Zodiac

module

v1.0.0 Latest Latest Go to latest Published: Jun 13, 2026 License: MIT

Details

Valid go.mod file
Redistributable license
Tagged version
Stable version
Learn more about best practices

Repository

github.com/MHS-20/Zodiac

Links

Open Source Insights

README ¶

Zodiac

Distributed, strongly consistent key-value store built on a custom implementation of the Raft consensus protocol. This project was built mainly to support the Poseidon project.

Features

Linearizable operations — every read and write goes through the Raft log, committed by a majority, and acknowledged to the client only after full application to the state machine.
Cluster-wide revision — each mutation increments a monotonic revision counter returned in every response, enabling watch resumption and causal ordering.
Watch (SSE streaming) — subscribe to key changes in real time via Server-Sent Events. Events are delivered with at-least-once semantics and can be resumed from a revision.
Multi-key transactions — atomically compare-and-swap across multiple keys with conditional branching (success/failure). All operations execute under a single lock, a single Raft entry, and a single revision increment.
Leases with TTL — grant time-bound leases and attach keys to them. Expired leases automatically delete their keys through Raft, ensuring all nodes converge.
Pagination — bounded List responses with cursor-based pagination to avoid unbounded response sizes.
Snapshotting — periodic snapshots (every 100 committed entries) compact the Raft log, bound disk usage, and speed up recovery. Snapshot state includes keys, leases, deduplication table, and revision.
Deduplication — each request carries a (ClientID, RequestID) pair. The leader deduplicates retried requests so at-most-once semantics hold even under network failures, leader crashes, and client retries.
Cluster membership changes — nodes can be added or removed at runtime via POST /join/ and POST /leave/. Membership changes are themselves committed through the Raft log as config change entries.
Automatic leader discovery — the client rotates through server addresses on NotLeader responses, and tracks an assumedLeader to minimise redirects.
Dynamic peer discovery — the client can bootstrap from any seed node via GET /members/ and refresh the member list when the cluster topology changes.
Fault tolerance — survives leader crashes, follower crashes, network partitions, and delayed responses. The test suite includes extensive fault-injection coverage.

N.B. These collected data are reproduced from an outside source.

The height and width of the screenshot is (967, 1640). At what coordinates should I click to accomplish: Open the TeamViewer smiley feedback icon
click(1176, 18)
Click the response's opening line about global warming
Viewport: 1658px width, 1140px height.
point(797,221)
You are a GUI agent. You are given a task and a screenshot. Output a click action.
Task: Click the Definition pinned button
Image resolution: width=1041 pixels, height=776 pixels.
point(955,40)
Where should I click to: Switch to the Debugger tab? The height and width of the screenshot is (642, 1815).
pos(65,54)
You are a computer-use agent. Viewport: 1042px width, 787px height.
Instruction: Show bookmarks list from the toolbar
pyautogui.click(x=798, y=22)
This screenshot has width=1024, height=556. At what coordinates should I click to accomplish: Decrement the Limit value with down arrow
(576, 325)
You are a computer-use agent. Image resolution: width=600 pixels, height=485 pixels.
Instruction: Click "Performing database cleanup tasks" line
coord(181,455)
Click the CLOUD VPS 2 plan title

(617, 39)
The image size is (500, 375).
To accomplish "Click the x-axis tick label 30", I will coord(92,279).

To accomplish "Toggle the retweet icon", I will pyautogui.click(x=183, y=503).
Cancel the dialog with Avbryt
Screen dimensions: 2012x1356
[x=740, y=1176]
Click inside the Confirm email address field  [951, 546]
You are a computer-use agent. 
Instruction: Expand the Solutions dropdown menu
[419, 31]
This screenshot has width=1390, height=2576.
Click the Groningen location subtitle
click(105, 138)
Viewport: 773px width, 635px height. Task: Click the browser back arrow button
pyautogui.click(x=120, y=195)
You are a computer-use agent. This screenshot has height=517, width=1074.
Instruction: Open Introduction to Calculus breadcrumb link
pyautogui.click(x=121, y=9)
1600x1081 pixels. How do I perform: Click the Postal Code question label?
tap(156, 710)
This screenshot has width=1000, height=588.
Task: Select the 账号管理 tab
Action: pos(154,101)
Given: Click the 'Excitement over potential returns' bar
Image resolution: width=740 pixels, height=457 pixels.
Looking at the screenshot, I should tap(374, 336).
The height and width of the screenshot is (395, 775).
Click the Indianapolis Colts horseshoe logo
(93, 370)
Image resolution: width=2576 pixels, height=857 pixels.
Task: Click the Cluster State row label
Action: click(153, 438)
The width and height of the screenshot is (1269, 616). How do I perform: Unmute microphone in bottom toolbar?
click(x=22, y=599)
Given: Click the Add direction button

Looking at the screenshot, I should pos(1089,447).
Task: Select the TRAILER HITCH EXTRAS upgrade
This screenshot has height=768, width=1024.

All KV operations are submitted as Raft log entries. The leader proposes the entry, a majority of nodes replicate it, and once committed the entry is applied to the state machine on every node. The response is sent to the caller only after local application.

Linearizability

Zodiac provides strict linearizability for all operations:

Every operation is proposed as a Raft log entry and committed by a majority.
The response is sent to the client only after the entry is applied to the local state machine.
Duplicate detection ensures that client retries (due to timeouts, leader crashes, or delayed responses) never apply the same mutation twice.
Snapshot serialisation includes the deduplication table, so correctness holds across restarts.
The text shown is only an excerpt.